If civil war does resume, a dispute over the north-south border area of Abyei is likely to be the trigger. Sudanese academic and UN Special Envoy on Genocide Prevention, Francis Deng, puts it best when he depicts Abyei as a "microcosm" of the Sudanese struggle for a national identity, with northern Misseriya Arabs and southern Ngok Dinka negotiating their co-existence. Drafters of the CPA could not reach an agreement on the boundaries of Abyei or on whether Abyei was part of the north or the south, so they punted the problem forward – and all those involved have continued to do the same ever since.

Rather than deciding whether Abyei was part of northern or southern Sudan, the CPA established a separate protocol for Abyei which gave the "residents of Abyei" the right to vote (concurrently with the southerners' self-determination referendum, and regardless of its outcome) on whether to become part of the south. It also handed off the task of delineating Abyei's boundary to a commission, whose determination was supposed to be final, but in practice was rejected by the NCP. The dispute ended up at the Permanent Court of Arbitration in The Hague; the court's ruling notwithstanding, the boundaries are yet to be demarcated.

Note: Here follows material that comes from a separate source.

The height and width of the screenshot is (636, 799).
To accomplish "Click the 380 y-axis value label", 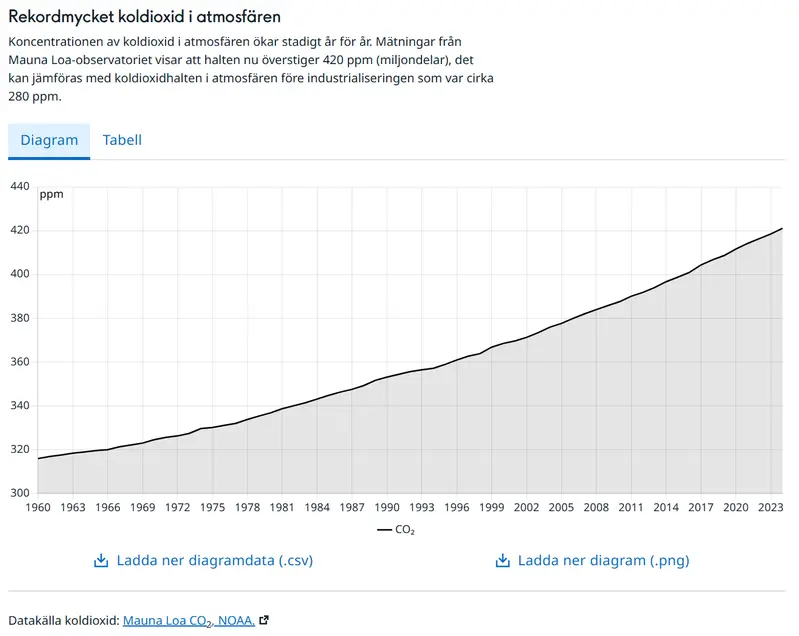I will [20, 318].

A common "solution" to hard problems in Sudan is to decide by not deciding. I sometimes feel like there is a secret motto that all in Sudanese political life agree to abide by when they sign up: I shall never address today anything that I can put off until tomorrow. But this particular problem has a deadline for which there is absolutely zero political interest internationally to delay. On January 9, 2011 the south will vote on independence and Abyei will vote whether or not to join them. Before then, the geographic boundaries of Abyei must be demarcated and decisions must be made on who does and does not count as a "resident of Abyei" for voting purposes. Alternatively, if these critical issues continue to be postponed then the only two outcomes I can see are either a last-minute deal between the NCP and the SPLM that saves face for both of them while disregarding the people of Abyei themselves (the most likely scenario in my view), and/or a return to war.